### EXERCISE REQUIREMENTS
If a line of the listing contains the string "comment", return that line.

### DATASET RECORDS
************

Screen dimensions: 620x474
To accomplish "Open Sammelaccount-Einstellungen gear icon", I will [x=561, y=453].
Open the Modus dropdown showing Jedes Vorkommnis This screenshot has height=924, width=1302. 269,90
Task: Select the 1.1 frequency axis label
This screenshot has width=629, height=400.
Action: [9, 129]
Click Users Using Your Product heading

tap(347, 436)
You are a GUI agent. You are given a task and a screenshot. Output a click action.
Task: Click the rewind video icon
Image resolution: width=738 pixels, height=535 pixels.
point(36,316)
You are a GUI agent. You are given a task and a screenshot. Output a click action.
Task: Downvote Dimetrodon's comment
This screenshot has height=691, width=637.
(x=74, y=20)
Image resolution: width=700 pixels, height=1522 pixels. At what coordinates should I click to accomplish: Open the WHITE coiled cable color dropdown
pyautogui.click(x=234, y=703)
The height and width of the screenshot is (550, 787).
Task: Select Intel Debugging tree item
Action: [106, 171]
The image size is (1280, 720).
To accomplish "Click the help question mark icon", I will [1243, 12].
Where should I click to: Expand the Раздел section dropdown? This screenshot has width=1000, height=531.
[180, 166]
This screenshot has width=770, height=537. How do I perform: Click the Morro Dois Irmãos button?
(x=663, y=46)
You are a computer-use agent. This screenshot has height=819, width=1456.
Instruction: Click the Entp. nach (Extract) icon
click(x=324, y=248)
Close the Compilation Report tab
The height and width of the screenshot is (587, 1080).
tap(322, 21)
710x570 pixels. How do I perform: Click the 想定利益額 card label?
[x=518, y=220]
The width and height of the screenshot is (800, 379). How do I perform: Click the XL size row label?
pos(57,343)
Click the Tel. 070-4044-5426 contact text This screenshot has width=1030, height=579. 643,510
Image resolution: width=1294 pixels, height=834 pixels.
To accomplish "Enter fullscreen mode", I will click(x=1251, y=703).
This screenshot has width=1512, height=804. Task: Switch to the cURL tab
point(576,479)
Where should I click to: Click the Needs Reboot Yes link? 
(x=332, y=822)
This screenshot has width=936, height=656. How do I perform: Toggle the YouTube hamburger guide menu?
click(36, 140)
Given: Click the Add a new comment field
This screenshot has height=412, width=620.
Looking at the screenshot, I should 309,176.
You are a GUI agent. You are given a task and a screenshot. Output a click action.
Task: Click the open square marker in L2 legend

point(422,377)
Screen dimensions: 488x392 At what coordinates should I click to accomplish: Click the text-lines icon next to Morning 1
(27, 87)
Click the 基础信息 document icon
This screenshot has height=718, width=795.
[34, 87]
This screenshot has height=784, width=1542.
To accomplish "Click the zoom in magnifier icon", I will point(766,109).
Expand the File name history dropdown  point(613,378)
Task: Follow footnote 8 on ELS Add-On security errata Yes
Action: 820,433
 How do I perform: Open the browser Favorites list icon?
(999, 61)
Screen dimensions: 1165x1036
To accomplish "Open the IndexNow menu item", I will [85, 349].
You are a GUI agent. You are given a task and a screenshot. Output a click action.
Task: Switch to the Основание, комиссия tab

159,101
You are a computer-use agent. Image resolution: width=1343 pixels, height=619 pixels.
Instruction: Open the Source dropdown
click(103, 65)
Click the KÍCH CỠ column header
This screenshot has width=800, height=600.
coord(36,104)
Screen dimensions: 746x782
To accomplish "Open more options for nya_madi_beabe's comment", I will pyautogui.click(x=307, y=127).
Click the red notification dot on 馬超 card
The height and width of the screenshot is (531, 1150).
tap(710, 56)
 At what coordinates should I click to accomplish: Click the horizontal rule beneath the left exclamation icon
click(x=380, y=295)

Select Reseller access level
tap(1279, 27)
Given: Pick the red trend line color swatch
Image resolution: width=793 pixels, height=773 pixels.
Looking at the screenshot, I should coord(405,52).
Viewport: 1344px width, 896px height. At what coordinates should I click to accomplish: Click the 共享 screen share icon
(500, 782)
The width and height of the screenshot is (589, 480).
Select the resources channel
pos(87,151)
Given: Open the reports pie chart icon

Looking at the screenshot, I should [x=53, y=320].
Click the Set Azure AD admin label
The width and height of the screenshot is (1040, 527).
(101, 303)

************

### EXERCISE SOLUTION
Task: Downvote Dimetrodon's comment
Given: Click the Add a new comment field
To accomplish "Open more options for nya_madi_beabe's comment", I will pyautogui.click(x=307, y=127).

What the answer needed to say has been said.